The JS app handles all form[data-async] submissions via a delegated
listener: read data-confirm, swap the button to a spinner, POST
application/x-www-form-urlencoded (axum's Form extractor rejects
multipart), then on success call refreshState() (re-fetch /api/state
and re-render). No full-page reloads.
Per-agent + dashboard state shapes live in dashboard.rs::StateSnapshot
and web_ui.rs::StateSnapshot. When adding new state fields, plumb
through the snapshot struct and the relevant assets/app.js render
function — never reach for server-side HTML rendering again.

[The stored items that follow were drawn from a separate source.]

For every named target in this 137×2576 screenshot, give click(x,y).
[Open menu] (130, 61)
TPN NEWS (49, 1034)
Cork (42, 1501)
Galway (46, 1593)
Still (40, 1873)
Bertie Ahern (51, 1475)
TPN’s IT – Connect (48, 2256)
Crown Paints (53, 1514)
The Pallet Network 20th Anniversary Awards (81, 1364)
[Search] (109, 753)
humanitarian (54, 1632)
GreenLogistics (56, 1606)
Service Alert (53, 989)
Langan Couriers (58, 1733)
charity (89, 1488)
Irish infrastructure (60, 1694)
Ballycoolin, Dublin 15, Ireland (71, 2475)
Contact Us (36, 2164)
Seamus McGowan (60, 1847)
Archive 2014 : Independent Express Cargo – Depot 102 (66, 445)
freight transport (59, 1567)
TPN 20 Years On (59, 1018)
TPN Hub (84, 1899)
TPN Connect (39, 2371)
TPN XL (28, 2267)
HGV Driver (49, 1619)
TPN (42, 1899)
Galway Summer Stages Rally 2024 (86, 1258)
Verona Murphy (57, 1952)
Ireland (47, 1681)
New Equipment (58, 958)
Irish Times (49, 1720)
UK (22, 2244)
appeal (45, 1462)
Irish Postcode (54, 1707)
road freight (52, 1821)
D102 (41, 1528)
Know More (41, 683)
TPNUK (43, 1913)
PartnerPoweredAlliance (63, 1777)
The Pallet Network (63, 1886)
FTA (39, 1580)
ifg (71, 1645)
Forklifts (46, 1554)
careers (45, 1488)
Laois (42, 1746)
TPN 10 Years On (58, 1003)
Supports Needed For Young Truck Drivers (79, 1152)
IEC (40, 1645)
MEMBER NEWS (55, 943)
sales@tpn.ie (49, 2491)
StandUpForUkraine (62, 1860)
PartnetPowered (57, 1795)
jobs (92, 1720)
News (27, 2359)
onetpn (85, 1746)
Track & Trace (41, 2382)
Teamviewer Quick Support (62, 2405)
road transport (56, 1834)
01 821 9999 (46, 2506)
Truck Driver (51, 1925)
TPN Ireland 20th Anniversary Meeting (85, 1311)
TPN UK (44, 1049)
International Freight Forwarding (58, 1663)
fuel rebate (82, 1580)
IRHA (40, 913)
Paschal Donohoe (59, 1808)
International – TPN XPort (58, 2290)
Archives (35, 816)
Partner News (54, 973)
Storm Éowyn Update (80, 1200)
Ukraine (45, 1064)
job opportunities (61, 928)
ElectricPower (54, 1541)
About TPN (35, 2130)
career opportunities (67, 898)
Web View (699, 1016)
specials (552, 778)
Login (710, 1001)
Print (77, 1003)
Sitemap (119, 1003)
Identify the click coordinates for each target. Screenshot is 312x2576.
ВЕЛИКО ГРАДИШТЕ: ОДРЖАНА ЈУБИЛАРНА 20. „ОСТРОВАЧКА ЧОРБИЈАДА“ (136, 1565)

Agent MCP surface + turn loop
The harness ships an embedded MCP server (rmcp 1.7) that claude launches as
a stdio child via --mcp-config. Subcommand: hive-ag3nt mcp (or
hive-m1nd mcp for the manager surface).
Sub-agent tools:
mcp__hyperhive__send(to, body)— message a peer or the operator.mcp__hyperhive__recv()— drain one inbox message.
Manager additionally:
mcp__hyperhive__request_spawn(name)— queue Spawn approval.mcp__hyperhive__kill(name)— graceful stop.mcp__hyperhive__request_apply_commit(agent, commit_ref)— submit a config change for any agent (includinghm1ndfor self-mods).mcp__hyperhive__ask_operator(question, options?)— non-blocking; queues a question on the dashboard, returns the question id. Operator's answer arrives later as aHelperEvent::OperatorAnsweredin the manager inbox.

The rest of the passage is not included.